À Saint-Symphorien-d’Ozon, on entendait très nettement les bombardements américains et anglais sur Vénissieux (qui se trouve à plus de 10 km). L’état d'esprit qui prévalait à ce moment-là était donc celui d’un très fort rejet de la présence allemande et de la guerre.
Qu' est ce qui vous a poussé à vous engager ?
Indiscutablement, l’amour de la liberté pour la France et peut-être, un certain goût du risque et de l’aventure. À 16 ou 17 ans, je ne mesurais pas bien tous les dangers que cela représentait.
Mon désir de participer à la Résistance s'explique aussi par l'exemple qu’incarnaient des élèves de terminale, plus âgés que moi, et dont plusieurs ont été de grands résistants. Ils se connaissaient déjà très bien depuis très longtemps. À mon grand dam, ces élèves de terminale m’ont dans un premier temps repoussé, ce qu'aujourd'hui je comprends très bien car je n 'étais pas intégré à leur groupe.
Tout le lycée de Bourg-en-Bresse était empli d’une vigueur animée par le désir de faire vivre la Résistance. D’ailleurs, ce lycée a été décoré de la médaille de la Résistance. Je crois que c'est le seul lycée français qui ait reçu cette très grande reconnaissance.
En 1944, vous avez à peine 17 ans. C'est très jeune pour devenir un Résistant. Comment cela a-t-il commencé ? Dans quelles circonstances et par qui avez-vous été introduit dans le milieu de l’armée secrète ?
À l'époque j'habitais à Ceyzériat, un village qui se trouve à 8 km de Bourg-en-Bresse et à 2,5 km de Revonnas, où habitait la famille Fornier.

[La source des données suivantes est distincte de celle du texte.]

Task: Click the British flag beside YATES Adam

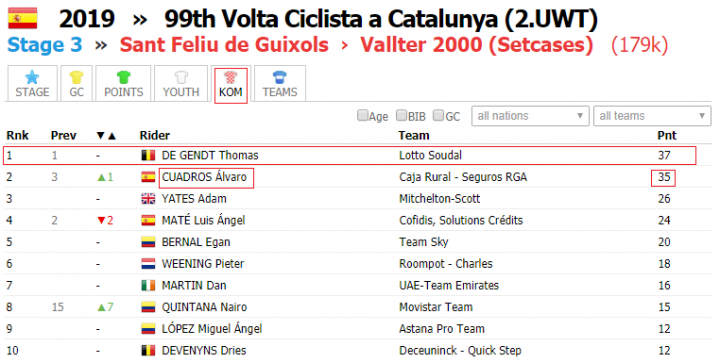Action: pyautogui.click(x=148, y=199)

Je connaissais bien Pierre Fornier et un peu son frère, Bob Fornier. Ce dernier était le bras droit du général Charles Delestraint, basé à Bourg-en-Bresse. Delestraint avait été choisi par de Gaulle pour réorganiser la Résistance de la zone sud ; Bob dirigeait quant à lui les maquis de l’Ain.
Un jour Pierre m’a dit “viens voir ce que nous avons dans nos caves”. Sa famille cachait des pilotes anglais et américains. Je suis sorti de ces caves malade en pensant à ce secret qu'on venait de me faire découvrir. J'ai ressenti la peur de me faire prendre par les Allemands, de subir des tortures et de ne pas pouvoir y résister. Mais malgré cette peur j’avais une envie d’action. Je sentais que c’était le moment de faire quelque chose pour la libération de la France.
Un évènement tragique s’ensuivit. Sans doute sur dénonciation, peut-être aussi par imprudence, la familleFornier fut ensuite arrêtée ainsi que les personnes présentes chez eux à ce moment-là, Pierre et d'autres personnes ont été déportées à Buchenwald mais Bob a pu s’échapper des griffes allemandes. De ce fait, la direction du maquis de l'Ain a changé et c'est le colonel Romans-Petit venu du maquis du Vercors qui a pris la succession de Bob Fornier comme commandant des maquis de l’Ain et du Haut-Jura.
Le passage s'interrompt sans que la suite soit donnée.